§ **WHAT THE EXERCISE ASKS**: Using the data beneath this instruction, retype only the lines from the one that contains "Click the green EXIT Sessão icon" down to the one that contains "Screen dimensions: 998x638", both included, exactly as they appear.

-------

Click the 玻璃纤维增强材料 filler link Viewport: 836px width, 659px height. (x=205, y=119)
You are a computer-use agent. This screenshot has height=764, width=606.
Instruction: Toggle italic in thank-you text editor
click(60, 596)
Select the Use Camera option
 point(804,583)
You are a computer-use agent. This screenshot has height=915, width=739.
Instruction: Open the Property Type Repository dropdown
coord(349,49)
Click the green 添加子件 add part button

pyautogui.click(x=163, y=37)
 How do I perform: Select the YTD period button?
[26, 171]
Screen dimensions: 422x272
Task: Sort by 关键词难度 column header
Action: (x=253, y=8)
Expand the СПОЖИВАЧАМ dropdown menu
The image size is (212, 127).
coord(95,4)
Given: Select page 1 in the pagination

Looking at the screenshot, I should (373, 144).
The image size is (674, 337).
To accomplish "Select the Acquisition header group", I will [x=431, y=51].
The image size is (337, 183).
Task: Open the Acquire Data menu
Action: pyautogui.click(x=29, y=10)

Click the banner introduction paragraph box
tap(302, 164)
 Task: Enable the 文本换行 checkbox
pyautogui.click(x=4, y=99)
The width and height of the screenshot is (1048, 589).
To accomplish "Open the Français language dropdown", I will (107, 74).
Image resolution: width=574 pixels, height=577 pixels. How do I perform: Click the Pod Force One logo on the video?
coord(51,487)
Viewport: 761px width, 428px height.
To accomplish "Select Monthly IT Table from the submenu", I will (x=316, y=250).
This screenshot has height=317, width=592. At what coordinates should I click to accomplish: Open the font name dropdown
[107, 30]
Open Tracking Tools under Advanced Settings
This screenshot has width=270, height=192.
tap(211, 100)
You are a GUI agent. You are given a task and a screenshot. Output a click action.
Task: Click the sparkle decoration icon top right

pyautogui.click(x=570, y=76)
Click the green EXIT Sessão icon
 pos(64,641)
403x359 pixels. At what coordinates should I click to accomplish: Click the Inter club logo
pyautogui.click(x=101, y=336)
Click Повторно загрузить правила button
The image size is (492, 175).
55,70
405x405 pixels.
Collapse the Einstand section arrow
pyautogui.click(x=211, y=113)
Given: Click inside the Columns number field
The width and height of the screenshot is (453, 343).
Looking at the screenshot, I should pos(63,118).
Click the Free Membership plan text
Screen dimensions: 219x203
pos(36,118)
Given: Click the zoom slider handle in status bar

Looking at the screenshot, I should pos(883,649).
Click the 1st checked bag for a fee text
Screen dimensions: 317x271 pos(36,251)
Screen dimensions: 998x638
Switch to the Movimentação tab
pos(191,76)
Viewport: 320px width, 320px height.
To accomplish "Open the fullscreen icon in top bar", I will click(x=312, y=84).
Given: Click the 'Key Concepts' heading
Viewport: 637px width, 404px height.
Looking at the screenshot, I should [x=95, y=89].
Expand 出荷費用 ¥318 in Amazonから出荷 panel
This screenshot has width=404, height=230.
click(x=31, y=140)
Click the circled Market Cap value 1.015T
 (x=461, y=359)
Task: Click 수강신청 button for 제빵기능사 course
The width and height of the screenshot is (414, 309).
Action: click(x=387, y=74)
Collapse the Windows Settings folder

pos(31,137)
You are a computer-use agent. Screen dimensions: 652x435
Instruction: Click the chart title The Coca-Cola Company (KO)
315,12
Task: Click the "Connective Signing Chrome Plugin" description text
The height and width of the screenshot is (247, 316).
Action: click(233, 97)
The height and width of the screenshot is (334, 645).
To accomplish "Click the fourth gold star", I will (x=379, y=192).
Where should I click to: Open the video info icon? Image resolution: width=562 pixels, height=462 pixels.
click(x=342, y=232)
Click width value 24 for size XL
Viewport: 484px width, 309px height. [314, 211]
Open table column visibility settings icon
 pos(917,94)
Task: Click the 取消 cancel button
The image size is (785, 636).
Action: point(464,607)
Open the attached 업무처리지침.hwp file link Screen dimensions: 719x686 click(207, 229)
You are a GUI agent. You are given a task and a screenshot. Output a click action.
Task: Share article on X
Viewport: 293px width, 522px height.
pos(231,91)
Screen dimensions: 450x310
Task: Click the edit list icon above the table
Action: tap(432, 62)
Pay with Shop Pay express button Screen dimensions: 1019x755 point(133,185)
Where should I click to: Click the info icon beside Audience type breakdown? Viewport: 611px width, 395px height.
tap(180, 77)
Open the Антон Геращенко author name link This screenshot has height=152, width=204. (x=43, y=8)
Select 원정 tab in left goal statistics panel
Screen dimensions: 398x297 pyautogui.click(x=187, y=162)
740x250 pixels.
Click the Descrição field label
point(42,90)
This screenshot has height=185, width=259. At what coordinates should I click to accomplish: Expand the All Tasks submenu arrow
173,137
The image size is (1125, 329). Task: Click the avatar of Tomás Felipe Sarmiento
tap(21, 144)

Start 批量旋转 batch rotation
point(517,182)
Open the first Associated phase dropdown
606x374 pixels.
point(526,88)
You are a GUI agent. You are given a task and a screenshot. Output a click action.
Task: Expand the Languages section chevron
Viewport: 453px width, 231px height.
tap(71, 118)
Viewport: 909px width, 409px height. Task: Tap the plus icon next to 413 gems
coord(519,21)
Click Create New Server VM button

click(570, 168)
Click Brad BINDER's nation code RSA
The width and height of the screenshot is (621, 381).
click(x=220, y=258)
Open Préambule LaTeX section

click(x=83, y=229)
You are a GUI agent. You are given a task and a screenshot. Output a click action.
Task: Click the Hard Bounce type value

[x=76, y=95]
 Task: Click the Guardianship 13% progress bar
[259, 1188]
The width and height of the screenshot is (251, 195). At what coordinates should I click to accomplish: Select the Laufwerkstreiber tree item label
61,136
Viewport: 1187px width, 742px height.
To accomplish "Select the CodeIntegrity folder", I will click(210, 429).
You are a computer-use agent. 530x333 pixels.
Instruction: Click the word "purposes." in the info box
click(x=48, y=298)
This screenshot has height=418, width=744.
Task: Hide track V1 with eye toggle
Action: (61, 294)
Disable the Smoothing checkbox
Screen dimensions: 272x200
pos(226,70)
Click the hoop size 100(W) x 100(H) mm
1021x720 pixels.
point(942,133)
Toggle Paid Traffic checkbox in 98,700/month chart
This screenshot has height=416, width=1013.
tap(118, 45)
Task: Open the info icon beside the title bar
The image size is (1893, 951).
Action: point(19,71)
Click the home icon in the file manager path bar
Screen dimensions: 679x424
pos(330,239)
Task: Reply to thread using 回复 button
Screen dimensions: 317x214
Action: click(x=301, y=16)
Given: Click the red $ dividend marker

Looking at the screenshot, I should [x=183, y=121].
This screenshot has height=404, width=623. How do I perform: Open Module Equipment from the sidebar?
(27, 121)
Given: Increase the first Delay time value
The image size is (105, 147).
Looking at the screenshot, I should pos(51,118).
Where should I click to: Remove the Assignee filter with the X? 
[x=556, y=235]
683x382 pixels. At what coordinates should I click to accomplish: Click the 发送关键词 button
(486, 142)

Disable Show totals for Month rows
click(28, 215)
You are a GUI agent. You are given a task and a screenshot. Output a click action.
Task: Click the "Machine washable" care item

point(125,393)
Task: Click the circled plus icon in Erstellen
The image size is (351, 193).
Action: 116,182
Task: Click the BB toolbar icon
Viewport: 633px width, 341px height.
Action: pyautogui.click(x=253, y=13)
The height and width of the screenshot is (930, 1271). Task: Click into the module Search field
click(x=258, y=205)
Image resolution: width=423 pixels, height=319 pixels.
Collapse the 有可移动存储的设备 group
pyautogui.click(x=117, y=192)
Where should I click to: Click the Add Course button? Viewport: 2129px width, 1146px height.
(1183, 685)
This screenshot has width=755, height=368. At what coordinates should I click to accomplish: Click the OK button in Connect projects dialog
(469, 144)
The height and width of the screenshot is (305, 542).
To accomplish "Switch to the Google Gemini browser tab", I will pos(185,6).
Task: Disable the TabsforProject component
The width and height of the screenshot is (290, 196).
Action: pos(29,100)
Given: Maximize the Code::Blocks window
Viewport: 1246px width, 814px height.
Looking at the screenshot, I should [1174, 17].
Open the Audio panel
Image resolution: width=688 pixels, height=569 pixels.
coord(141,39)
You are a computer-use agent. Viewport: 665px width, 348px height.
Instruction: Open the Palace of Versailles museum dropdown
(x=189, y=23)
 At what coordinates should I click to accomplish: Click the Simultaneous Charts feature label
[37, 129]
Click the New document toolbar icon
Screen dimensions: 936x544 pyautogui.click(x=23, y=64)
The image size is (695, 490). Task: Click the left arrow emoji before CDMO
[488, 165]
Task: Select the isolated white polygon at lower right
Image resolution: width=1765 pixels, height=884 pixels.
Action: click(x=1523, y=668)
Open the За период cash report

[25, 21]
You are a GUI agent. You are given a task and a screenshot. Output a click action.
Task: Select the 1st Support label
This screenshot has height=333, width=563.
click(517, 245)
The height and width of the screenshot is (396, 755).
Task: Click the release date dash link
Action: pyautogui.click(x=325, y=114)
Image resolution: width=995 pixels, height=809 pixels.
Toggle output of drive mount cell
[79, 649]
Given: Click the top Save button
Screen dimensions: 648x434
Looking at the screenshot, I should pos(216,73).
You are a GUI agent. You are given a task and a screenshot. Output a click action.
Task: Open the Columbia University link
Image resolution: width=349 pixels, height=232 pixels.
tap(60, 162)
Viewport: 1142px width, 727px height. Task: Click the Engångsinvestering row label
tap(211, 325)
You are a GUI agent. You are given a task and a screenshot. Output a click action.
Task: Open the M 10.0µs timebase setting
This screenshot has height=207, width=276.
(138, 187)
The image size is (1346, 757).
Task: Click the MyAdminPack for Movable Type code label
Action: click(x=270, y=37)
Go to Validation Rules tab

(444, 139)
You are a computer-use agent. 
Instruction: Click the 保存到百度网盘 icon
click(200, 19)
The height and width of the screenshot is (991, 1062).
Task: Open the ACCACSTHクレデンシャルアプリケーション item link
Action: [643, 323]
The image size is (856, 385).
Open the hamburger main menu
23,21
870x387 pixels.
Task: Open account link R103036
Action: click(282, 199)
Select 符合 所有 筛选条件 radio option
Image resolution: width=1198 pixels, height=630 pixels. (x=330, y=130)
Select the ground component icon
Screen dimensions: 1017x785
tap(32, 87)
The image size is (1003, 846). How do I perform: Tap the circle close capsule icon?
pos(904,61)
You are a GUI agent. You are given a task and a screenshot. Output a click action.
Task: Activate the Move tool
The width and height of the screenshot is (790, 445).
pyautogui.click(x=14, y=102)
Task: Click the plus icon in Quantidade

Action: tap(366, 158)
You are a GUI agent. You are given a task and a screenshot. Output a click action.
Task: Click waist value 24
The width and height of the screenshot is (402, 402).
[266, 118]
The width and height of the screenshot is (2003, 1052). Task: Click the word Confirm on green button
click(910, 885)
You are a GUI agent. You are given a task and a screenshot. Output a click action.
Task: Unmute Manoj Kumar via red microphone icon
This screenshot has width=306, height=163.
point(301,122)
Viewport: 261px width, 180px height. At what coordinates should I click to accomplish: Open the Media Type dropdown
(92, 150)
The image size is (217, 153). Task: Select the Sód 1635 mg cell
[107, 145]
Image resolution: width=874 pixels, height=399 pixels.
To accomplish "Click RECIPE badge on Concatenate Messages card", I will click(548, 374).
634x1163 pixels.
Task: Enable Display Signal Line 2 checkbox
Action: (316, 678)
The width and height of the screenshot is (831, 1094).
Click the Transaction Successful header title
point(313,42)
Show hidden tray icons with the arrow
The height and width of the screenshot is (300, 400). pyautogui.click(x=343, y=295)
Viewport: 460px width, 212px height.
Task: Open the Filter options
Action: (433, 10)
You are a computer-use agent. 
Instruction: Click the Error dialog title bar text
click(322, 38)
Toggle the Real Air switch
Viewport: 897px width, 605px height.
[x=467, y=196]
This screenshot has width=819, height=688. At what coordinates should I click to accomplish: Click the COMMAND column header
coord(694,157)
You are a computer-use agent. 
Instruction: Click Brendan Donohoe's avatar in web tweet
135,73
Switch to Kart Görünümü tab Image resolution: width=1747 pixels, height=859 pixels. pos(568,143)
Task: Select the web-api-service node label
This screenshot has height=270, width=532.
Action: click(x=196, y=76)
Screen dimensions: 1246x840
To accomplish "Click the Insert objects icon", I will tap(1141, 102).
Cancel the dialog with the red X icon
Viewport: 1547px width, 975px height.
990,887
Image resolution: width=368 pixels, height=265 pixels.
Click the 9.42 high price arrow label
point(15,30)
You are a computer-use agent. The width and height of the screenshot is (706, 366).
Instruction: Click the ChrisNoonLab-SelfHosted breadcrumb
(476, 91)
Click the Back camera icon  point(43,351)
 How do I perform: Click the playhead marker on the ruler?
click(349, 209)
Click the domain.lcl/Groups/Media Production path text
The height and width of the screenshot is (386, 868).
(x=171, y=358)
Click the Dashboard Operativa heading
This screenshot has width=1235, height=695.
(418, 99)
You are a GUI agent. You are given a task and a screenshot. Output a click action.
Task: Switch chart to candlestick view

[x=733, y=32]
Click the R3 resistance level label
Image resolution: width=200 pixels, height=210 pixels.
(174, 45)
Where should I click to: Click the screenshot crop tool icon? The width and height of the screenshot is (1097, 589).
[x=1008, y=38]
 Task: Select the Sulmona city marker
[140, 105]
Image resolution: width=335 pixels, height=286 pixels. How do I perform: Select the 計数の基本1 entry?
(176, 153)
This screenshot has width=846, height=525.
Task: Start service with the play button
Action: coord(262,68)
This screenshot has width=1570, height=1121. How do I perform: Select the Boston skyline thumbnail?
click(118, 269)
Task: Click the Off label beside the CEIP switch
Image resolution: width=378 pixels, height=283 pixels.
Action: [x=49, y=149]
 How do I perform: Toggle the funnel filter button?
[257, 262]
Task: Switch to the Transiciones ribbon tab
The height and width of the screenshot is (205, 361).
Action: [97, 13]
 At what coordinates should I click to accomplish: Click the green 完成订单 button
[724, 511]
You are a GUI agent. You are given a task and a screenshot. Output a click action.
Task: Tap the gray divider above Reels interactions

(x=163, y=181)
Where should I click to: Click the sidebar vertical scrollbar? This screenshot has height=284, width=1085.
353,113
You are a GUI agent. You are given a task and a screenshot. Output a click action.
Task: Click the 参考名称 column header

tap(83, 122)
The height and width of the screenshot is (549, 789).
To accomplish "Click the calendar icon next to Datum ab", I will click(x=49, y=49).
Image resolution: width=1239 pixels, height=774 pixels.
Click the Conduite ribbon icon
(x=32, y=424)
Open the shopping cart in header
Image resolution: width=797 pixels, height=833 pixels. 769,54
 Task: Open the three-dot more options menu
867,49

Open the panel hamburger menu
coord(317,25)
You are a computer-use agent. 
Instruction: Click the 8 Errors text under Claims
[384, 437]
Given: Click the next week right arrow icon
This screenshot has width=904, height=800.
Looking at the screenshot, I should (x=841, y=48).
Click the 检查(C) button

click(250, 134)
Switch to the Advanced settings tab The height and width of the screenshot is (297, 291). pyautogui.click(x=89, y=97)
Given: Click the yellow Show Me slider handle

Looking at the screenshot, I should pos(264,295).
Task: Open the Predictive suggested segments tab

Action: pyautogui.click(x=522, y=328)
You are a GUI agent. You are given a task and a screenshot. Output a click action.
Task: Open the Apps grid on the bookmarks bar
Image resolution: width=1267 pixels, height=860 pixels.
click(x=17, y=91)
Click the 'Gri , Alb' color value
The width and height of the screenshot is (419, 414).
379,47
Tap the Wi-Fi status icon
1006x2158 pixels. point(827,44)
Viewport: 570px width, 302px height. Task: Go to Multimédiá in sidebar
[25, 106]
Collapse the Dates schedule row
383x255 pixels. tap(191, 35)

-------

§ **ANSWER TO THE EXERCISE**:
Click the green EXIT Sessão icon
 pos(64,641)
403x359 pixels. At what coordinates should I click to accomplish: Click the Inter club logo
pyautogui.click(x=101, y=336)
Click Повторно загрузить правила button
The image size is (492, 175).
55,70
405x405 pixels.
Collapse the Einstand section arrow
pyautogui.click(x=211, y=113)
Given: Click inside the Columns number field
The width and height of the screenshot is (453, 343).
Looking at the screenshot, I should pos(63,118).
Click the Free Membership plan text
Screen dimensions: 219x203
pos(36,118)
Given: Click the zoom slider handle in status bar

Looking at the screenshot, I should pos(883,649).
Click the 1st checked bag for a fee text
Screen dimensions: 317x271 pos(36,251)
Screen dimensions: 998x638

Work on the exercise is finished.